Cost considerations include the high per-sample reagent cost, despite reduced sequencing costs. Most laboratories perform library preparation manually, requiring significant staff time. Automation and robotic equipment are needed for high-throughput processing. The clinical laboratory must balance the need for accurate, reproducible results with the practical challenges of implementing mNGS in routine practice. Overall, mNGS holds great promise for improving infectious disease diagnosis and precision medicine, but its successful implementation requires addressing technical, regulatory, and clinical challenges.Clinical metagenomic next-generation sequencing (mNGS) is rapidly moving from research to clinical laboratories, transforming how physicians diagnose and treat infectious diseases. This approach analyzes microbial and host genetic material (DNA and RNA) in patient samples, with applications in antimicrobial resistance, the microbiome, human host gene expression, and oncology. Challenges in implementing mNGS include validation, regulatory considerations, and clinical utility. Despite potential, clinical adoption has lagged due to factors such as the complexity of microbial and host interactions, the difficulty in determining whether a detected microorganism is a contaminant, colonizer, or pathogen, and the need for standardized reference materials.
mNGS has been used for diagnosing infectious diseases, such as neuroleptospirosis, and for public health applications, including outbreak investigations and antimicrobial resistance surveillance. It enables the identification of all potential pathogens, including bacteria, viruses, fungi, and parasites, and can analyze the human host response through transcriptomics. Applications include microbiome analysis, transcriptomics, and oncology, with potential for precision medicine. However, challenges remain in clinical implementation, including cost, reimbursement, turnaround time, and the need for standardized reference standards.
mNGS involves steps such as nucleic acid extraction, library preparation, sequencing, and bioinformatics analysis. Targeted and untargeted approaches are used, with targeted methods focusing on specific pathogens or genes, while untargeted methods sequence all DNA and RNA in a sample.

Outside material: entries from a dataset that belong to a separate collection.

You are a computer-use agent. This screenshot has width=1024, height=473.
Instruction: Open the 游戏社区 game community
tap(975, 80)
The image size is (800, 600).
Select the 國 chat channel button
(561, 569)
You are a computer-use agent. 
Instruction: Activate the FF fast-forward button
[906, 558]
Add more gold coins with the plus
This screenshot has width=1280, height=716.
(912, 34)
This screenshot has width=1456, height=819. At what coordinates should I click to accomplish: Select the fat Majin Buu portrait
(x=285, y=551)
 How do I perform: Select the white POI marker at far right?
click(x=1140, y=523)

Both approaches have limitations, such as reduced sensitivity in high-background samples, and require methods to enrich for microbial reads. Bioinformatics challenges include the need for user-friendly software, accurate data processing, and validation of results.
Clinical implementation of mNGS requires quality management, standardized protocols, and careful handling of samples to avoid contamination. Laboratory workflows must be optimized for high-quality results, with considerations for staff training, sample handling, and data storage. Bioinformatics pipelines involve complex algorithms and require validation to ensure accuracy and reproducibility. Public databases for microbial reference genomes are continuously updated, and laboratories must keep track of exact versions to ensure accurate analysis.
Cost considerations include the high per-sample reagent cost, despite reduced sequencing costs. Most laboratories perform library preparation manually, requiring significant staff time. Automation and robotic equipment are needed for high-throughput processing. The clinical laboratory must balance the need for accurate, reproducible results with the practical challenges of implementing mNGS in routine practice. Overall, mNGS holds great promise for improving infectious disease diagnosis and precision medicine, but its successful implementation requires addressing technical, regulatory, and clinical challenges.